She and Justice’s father, Greg, brought their son to Urgent Care where he was treated for pink eye and sent home. Later that day, Danielle noticed that Justice’s body was very limp and his eyes didn’t seem to be focusing on anything. They rushed him to the local hospital, by which point Justice had begun to have a seizure.
Doctors at the hospital were unable to stop Justice’s seizure and advised that he be transferred by helicopter to St. Louis Children’s Hospital. Once there, the medical team told Danielle and Greg that Justice was experiencing kidney failure, which was causing him to bloat.

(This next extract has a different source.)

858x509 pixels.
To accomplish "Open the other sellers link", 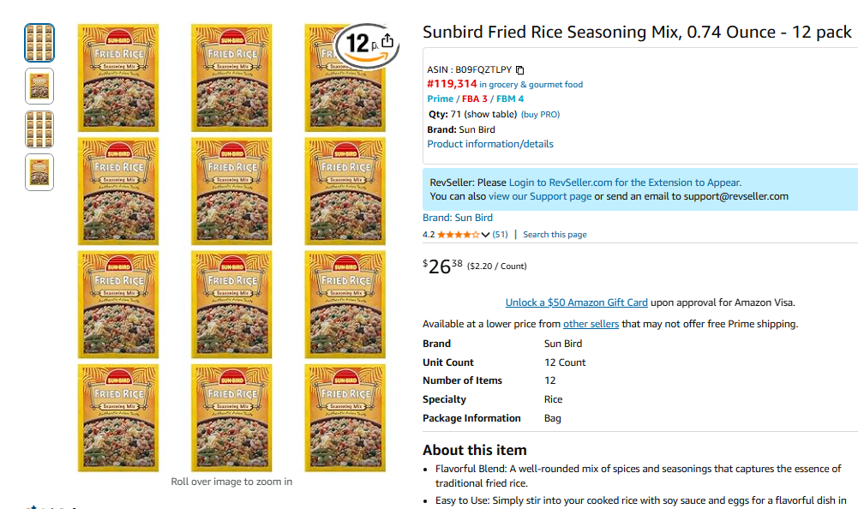I will coord(591,324).
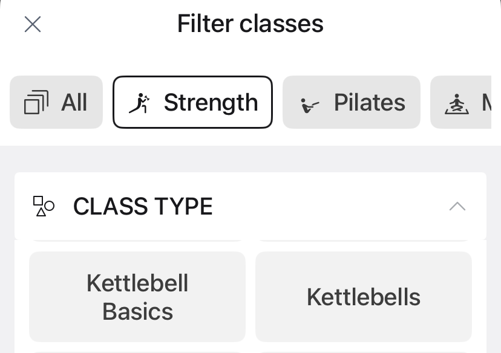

He was intubated and started on dialysis for a couple of days, followed by plasmapheresis for another couple of days. “Justice had entire teams of doctors initially,” recalls Greg. “It was heart-wrenching to see all these medical experts coming in, giving their thoughts, checking him and all of his symptoms, and trying to figure out what it was.”
Several days later, Justice was diagnosed with atypical hemolytic uremic syndrome (aHUS), a rare, genetic, chronic, and life-threatening disease that can either be caused by genetics or a trigger that can progressively damage vital organs that can lead to stroke, heart attack, kidney failure, and death.1,2 Danielle and Greg were devastated at first, but Justice’s doctor explained that his aHUS could be managed.
His parents describe the joy of watching their son be a playful child enjoying many firsts like eating ice cream or going down a slide. Danielle says, “I appreciate all of the little things like taking Justice to the store, or taking him to the park, or going to parades. Every day is a very big blessing for us.”